------ Exercise input

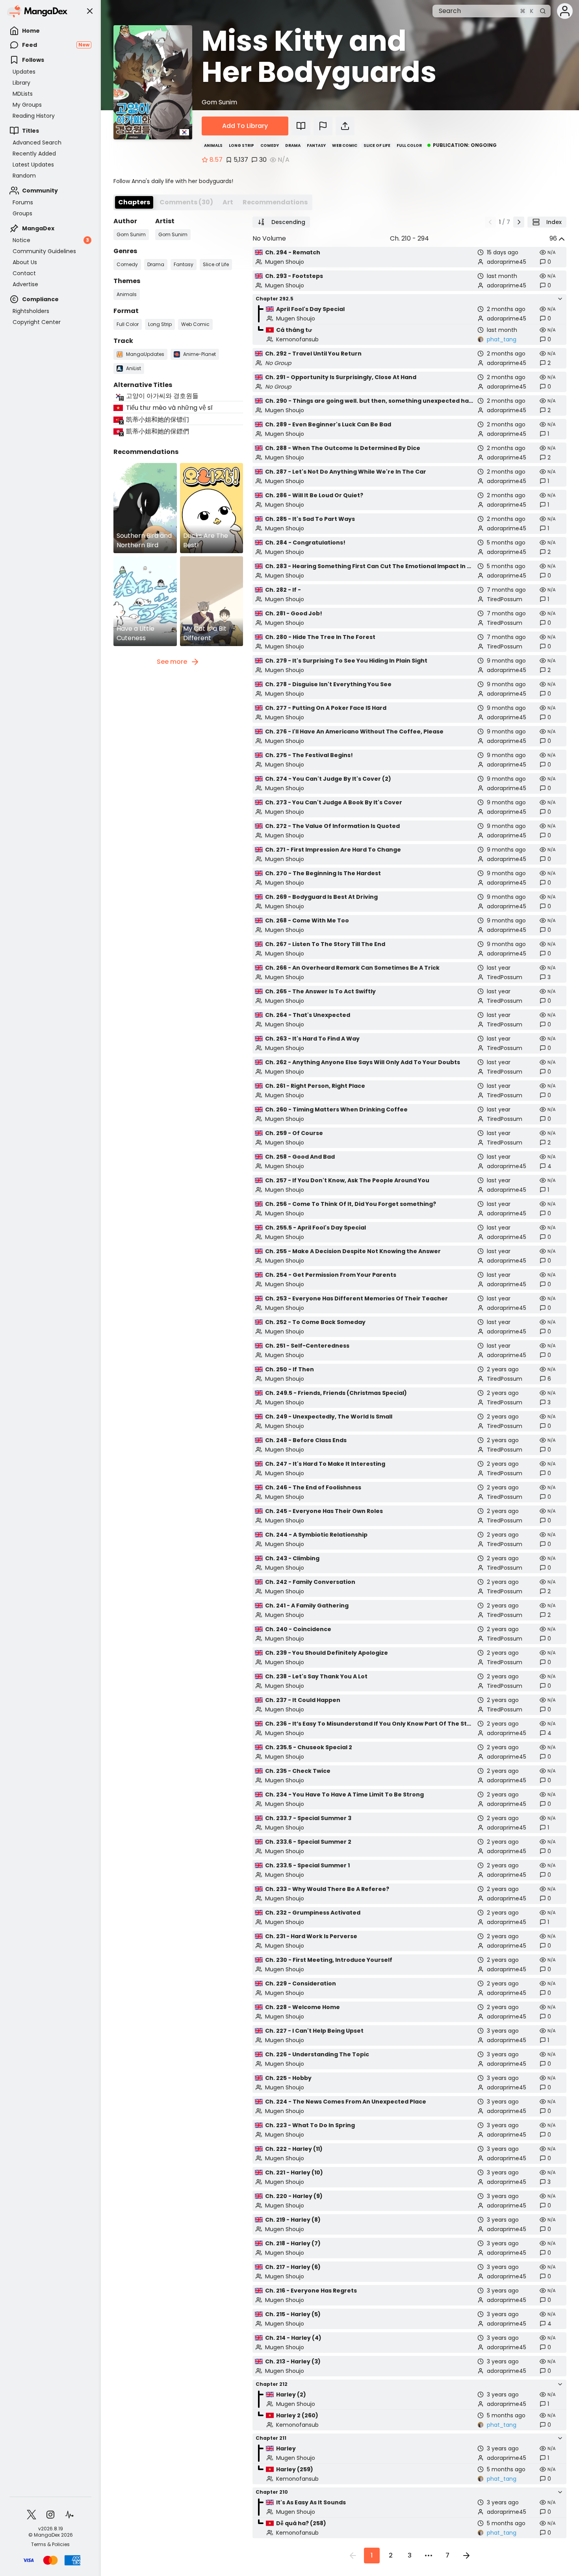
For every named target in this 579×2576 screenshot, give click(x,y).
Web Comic (344, 145)
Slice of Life (377, 145)
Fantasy (316, 145)
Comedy (269, 145)
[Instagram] (50, 2514)
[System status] (69, 2514)
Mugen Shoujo (284, 262)
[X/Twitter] (31, 2514)
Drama (293, 145)
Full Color (409, 145)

------------

• **Work instruction**
The entries are to be reproduced exactly, excluding any pictures they contain.

• **Expected output**
For every named target in this 579×2576 screenshot, give click(x,y).
Web Comic (344, 145)
Slice of Life (377, 145)
Fantasy (316, 145)
Comedy (269, 145)
[Instagram] (50, 2514)
[System status] (69, 2514)
Mugen Shoujo (284, 262)
[X/Twitter] (31, 2514)
Drama (293, 145)
Full Color (409, 145)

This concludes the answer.